Antiguas tradiciones
“¿Qué habrán sentido nuestros ancestros al contemplar el verdor exuberante de estas tierras, ellos que venían del crudo invierno ruso, abrigados con gorros y casacas de piel?” La pregunta de Darío Wendler –guía referente de historia, patrimonio y cultura– queda flotando. Descendiente en tercera generación de aquellos pioneros, Wendler sugiere una clave para su supervivencia: “La vida de los alemanes del Volga giraba y aún gira en torno al trabajo, la religión y la educación. Por eso nuestros edificios más importantes son la escuela y el templo”. La iglesia católica de Valle María –una de las cinco aldeas fundadas en 1878– atestigua la devoción de los colonos. Según crónicas de Nicolás Gassmann, la primera construcción fue de adobe, con techo de caña tacuara trenzada con cuero de yeguarizo. Para edificar la segunda, en 1886, cada familia aportó dos mil ladrillos y 100 pesos y hubo que traer arena en carros desde el Paraná. La actual, de estilo ecléctico, luce en el ábside un espléndido mural de la paranaense Amanda Mayor.
Entre las numerosas figuras destaca Santa Josefina Bakhita, una sudanesa esclavizada y tres veces vendida, la única retratada que mira a los fieles (quizás invitándolos a orar, quizás diciéndoles “yo soy una de ustedes”). Las casas más antiguas de Valle María, y de todas las aldeas vecinas, llaman la atención por sus techos de chapa a cuatro aguas (aptos para soportar fuertes nevadas) y porque no tienen puertas a la calle; solo ventanas, casi siempre cerradas. “Los antepasados debían vérselas con los kirkisios y los calmucos, dos tribus semisalvajes descendientes de los hunos que los atacaban para robarles. Por eso levantaban las casas en las esquinas, con una entrada estrecha al costado para que no pasaran los caballos.
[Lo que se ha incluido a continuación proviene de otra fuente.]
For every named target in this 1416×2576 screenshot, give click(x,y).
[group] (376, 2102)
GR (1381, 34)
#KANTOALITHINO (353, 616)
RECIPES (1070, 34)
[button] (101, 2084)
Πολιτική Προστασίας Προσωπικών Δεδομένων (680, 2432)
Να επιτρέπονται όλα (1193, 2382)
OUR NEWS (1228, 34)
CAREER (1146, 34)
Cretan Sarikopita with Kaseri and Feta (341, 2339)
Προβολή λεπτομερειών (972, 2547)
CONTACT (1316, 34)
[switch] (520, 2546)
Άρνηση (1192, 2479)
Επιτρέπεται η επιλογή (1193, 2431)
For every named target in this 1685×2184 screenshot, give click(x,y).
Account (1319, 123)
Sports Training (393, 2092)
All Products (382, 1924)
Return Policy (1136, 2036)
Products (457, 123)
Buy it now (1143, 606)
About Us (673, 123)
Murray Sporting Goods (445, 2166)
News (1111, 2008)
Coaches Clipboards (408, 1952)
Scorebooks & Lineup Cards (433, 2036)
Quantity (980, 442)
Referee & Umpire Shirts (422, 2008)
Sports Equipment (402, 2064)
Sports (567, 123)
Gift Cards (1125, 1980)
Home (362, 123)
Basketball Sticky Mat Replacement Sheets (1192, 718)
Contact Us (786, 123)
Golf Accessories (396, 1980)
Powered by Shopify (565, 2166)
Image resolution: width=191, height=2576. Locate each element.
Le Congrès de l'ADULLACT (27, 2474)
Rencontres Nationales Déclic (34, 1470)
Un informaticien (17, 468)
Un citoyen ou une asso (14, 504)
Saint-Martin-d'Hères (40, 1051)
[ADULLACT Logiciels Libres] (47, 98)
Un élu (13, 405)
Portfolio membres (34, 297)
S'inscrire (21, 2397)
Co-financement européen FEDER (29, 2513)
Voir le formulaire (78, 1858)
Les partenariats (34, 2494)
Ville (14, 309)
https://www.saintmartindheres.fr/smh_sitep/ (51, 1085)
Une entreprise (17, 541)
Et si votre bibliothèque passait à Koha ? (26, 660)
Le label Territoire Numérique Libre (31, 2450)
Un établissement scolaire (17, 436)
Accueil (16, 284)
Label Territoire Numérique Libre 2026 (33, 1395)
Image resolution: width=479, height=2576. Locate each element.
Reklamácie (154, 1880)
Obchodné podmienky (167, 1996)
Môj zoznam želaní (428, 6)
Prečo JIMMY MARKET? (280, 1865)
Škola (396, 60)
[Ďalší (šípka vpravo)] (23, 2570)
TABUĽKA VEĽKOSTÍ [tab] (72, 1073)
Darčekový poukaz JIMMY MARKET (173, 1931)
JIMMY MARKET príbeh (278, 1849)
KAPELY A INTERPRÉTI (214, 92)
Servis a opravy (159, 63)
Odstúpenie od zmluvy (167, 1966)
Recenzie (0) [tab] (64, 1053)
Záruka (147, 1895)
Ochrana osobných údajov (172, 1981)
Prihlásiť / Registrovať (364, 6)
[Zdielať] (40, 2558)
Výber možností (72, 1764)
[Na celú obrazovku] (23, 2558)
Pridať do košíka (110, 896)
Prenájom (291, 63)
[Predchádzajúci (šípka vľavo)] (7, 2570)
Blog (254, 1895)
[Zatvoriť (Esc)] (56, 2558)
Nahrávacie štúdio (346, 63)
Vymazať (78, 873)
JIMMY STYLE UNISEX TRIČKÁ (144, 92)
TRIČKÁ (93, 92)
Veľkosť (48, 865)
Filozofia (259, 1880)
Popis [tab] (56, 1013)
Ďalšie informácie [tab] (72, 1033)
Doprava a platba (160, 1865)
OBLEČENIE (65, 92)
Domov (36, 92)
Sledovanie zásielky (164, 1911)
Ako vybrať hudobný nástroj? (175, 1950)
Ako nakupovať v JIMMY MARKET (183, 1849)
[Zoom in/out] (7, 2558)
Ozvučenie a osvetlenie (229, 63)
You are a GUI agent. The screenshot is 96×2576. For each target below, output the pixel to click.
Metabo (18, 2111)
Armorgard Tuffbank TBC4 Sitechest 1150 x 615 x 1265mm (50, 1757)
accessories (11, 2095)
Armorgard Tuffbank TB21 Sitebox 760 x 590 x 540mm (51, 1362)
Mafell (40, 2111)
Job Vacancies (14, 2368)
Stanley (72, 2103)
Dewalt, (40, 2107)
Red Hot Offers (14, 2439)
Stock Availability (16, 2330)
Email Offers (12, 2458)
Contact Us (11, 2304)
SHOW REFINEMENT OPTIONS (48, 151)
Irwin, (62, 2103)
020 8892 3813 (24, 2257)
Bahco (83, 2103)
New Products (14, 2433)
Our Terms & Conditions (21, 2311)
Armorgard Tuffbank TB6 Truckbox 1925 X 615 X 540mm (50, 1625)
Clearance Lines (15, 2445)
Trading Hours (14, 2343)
Y nosotros mantuvimos la costumbre, porque al principio los criollos, curiosos y quizás alarmados por nuestra presencia, se pavoneaban con el facón cruzado a la espalda y cara de pocos amigos”, sonríe Darío.
Dos museos regionales custodian el pasado de los Alemanes del Volga por estos pagos: Nuestras Raíces Alemanas, en Spatzenkutter, e Hilando Recuerdos, en Valle María. Ambos conservan utensilios domésticos y herramientas de trabajo, cartas, fotos enmarcadas y algo descoloridas, armonios y órganos de iglesia, baúles, finísimas cruces de hierro que perdieron su lugar en el cementerio, descardadores de lana apelmazada, moldes de chapa del Cordero de Dios que supieron adornar la mesa navideña, “alfileres de gancho” para trasladar la carne recién comprada, triciclos, pesadas waffleras de hierro, imágenes sacras salvadas de la quema posterior al Concilio Vaticano de 1962. El pasado continúa vivo en las costumbres y tradiciones del presente, en la música de los acordeones, en las polkas y schotis que los descendientes de aquellos precursores no se cansan de bailar, en las alegres y ruidosas fiestas populares como la del Carro Verde en Salto. Y por supuesto, en la comida.